Siempre ponía el acento en no dar pena
Su discurso siempre estuvo marcado por la franqueza. Y por un esfuerzo consciente de no dar pena, un efecto rebote que no beneficia en nada al enfermo. Ella lo sabía bien: "Es curioso, porque antes era un icono borde que en realidad me gustaba mucho, quizás porque no se me acercaba nadie. Me gusta mantener las distancias y ser lo más honesta posible, y creo que lo estoy consiguiendo. Honesta conmigo misma primero y después con mi público. Quizás eso haga que la gente me perciba como alguien positivo", dijo en una entrevista.
bimba bosé
Naturalidad al poder
El pasado octubre, en Divinity tuvimos la oportunidad de conversar con ella en unas jornadas para promover la prevención del cáncer de mama. Allí pudimos comprobar cómo la naturalidad con la que hablaba en los medios estaba presente en su día a día con sus hijas, Dora (12 años) y June (5 años): "Hablo mucho con las niñas sobre el cáncer. Dora fue la primera persona a quien se lo conté, tenía entonces ocho años. Con June igual, lo trato con naturalidad. Me dice: 'mamá tienes la teta rota' y yo me parto de la risa. Los niños todo se lo toman con normalidad. Cuanta más información, mejor, y a la mayor la mantengo al día: le enseño las radiografías, los análisis… le pongo la cabeza como un bombo. La palabra cáncer antes daba mucho más miedo, pero se está integrando cada vez más... tiene que ser así".
Los suyos, bien cerquita
Desde hace poco más de un año, Bimba se había mudado a su casa de Sotogrande, en Cádiz. Con ella ha estado en todo momento su pareja, el modelo Charlie Centa, que le ha apoyado activamente en la búsqueda de tratamientos y dietas. De hecho, sus investigaciones le han llevado a crear una línea de alimentos para poder llevar una dieta paleo y alcalina. También ha tenido cerca a sus hijas, fruto de su relación con el director de cine y músico Diego Postigo, y sus amigos, muchos de ellos de la misma troupe que David Delfín: "Es mi hermano mayor, mi cómplice, con él todas las tonterías son posibles. Nuestra relación es química y espiritual".

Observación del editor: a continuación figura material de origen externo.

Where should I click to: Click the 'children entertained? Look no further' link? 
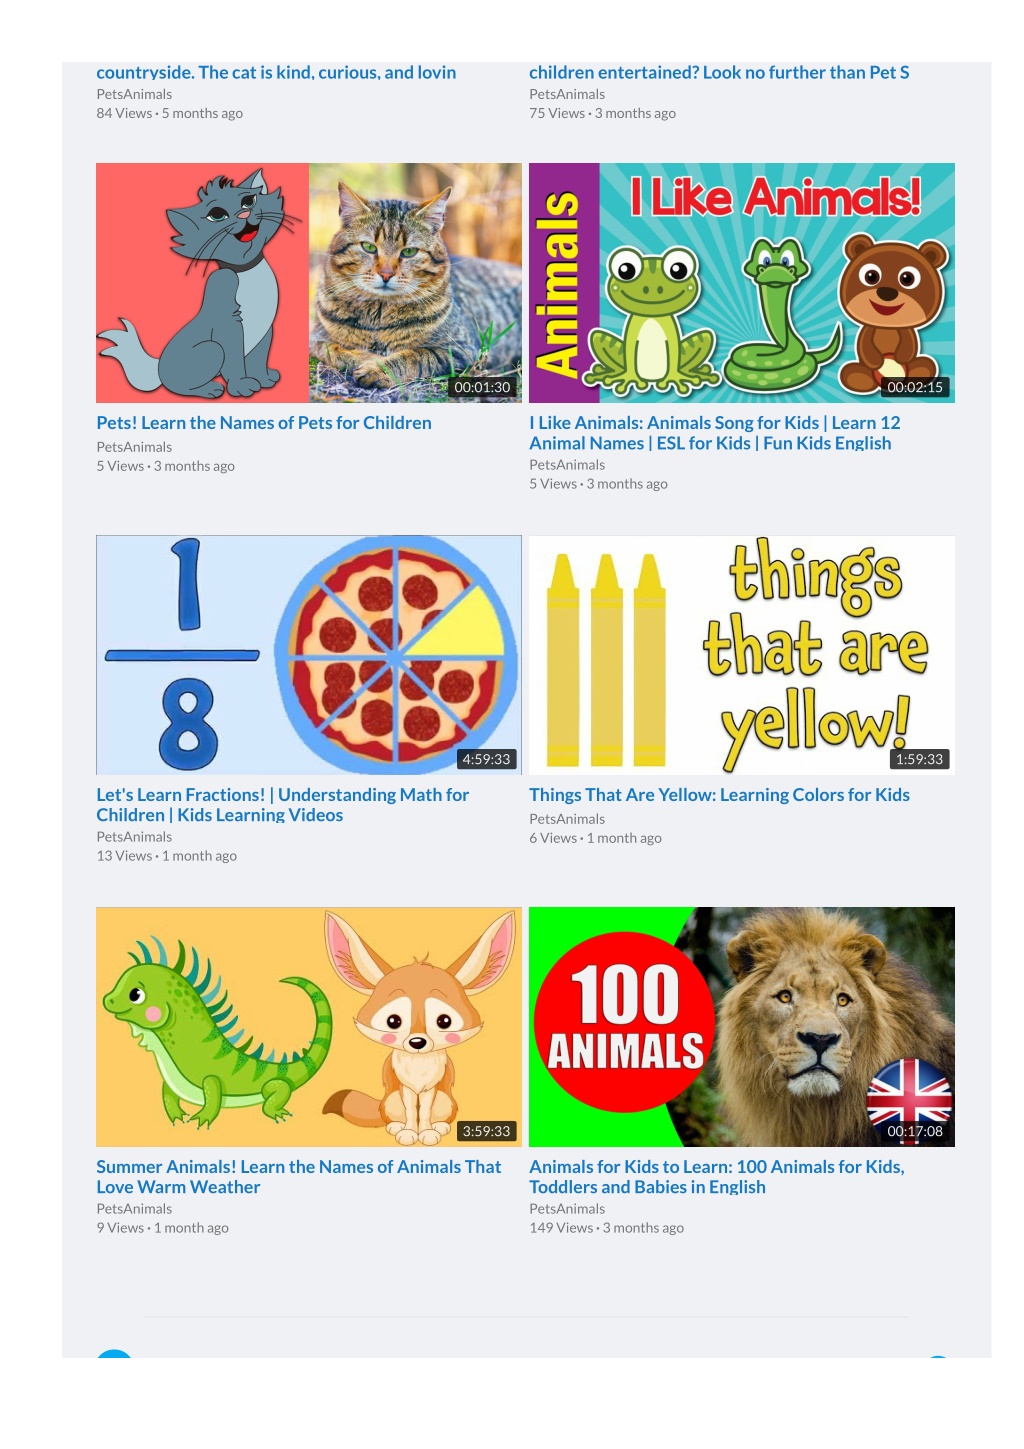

"Hay que aprender a ser optimista hasta en los peores momentos"
Como ella misma explicaba, hay momentos duros, pero llevaba años de terapia psicológica para conocerse mejor, con lo que intentaba no focalizar en ellos y centrarse en "el regalo que es estar vivo". "Esto es tan cambiante que tengo que aprender a vivir con ello. Eso es lo que me tengo que meter en la cabeza y ya me lo metí desde hace mucho tiempo. Es algo diario. Yo creo que aprendes a amar a tu cáncer de alguna manera. Hay que aprender a ser positivos", dijo.
Defendió la Sanidad Pública y buscó tratamientos complementarios
"Es una pena que esté pasando por tantos problemas económicos y esté tan poco apoyada. El tratamiento que he tenido ha sido delicioso, de una calidad humana excepcional", dijo en una entrevista. Y también: "Mi consejo es que la gente se entere bien de lo que está pasando con su organismo y tienen que tomar las riendas de su enfermedad. El cáncer puede volver en cualquier momento y de ahí la necesidad de saber cómo funciona tu organismo, tu sangre... No quiero ser más explícita porque luego la gente se altera y critica pero yo he aprendido mucho". 
Activa hasta el final
Bimba seguía activa en redes sociales, pinchó en diferentes eventos hasta hace unos meses y hasta se embarcó en 'Levántate All Star', su última aventura televisiva. Allí nos regaló un temazo cantado con su niña, Dora, con la que solía subir vídeos cantando y tocando el piano desde Sotogrande.